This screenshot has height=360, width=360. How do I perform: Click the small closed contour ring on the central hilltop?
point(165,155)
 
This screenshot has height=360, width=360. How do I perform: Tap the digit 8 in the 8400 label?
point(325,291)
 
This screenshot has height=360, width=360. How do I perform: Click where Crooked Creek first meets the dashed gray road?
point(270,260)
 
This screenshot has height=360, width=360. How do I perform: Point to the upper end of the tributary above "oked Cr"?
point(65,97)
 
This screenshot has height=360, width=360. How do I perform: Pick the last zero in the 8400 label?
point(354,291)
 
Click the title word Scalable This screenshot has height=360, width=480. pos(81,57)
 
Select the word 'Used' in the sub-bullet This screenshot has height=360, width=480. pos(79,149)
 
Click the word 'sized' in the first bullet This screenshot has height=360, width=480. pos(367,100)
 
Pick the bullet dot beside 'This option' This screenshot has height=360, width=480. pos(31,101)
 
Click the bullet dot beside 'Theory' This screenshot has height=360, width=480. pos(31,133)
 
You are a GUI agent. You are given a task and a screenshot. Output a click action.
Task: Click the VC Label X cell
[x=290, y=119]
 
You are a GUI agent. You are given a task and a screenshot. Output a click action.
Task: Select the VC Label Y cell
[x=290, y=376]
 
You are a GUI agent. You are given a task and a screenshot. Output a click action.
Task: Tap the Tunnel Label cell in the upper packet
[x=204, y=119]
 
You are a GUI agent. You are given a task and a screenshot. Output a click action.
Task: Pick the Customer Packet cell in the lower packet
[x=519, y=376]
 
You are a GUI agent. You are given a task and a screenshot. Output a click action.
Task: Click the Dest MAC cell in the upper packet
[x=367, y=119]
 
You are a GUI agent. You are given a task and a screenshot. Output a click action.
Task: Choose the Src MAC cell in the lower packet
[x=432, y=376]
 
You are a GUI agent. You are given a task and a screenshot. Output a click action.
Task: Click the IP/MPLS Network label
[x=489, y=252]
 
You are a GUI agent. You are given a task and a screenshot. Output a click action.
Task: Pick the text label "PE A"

***

Short problem
Give the entries as a Markdown table with the columns "Row" and "Entry Line", from the first line of the entries up to and including the line with "point(270,260)". Number each row and skip blank lines.

Solution to the exercise
| Row | Entry Line |
|---|---|
| 1 | This screenshot has height=360, width=360. How do I perform: Click the small closed contour ring on the central hilltop? |
| 2 | point(165,155) |
| 3 | This screenshot has height=360, width=360. How do I perform: Tap the digit 8 in the 8400 label? |
| 4 | point(325,291) |
| 5 | This screenshot has height=360, width=360. How do I perform: Click where Crooked Creek first meets the dashed gray road? |
| 6 | point(270,260) |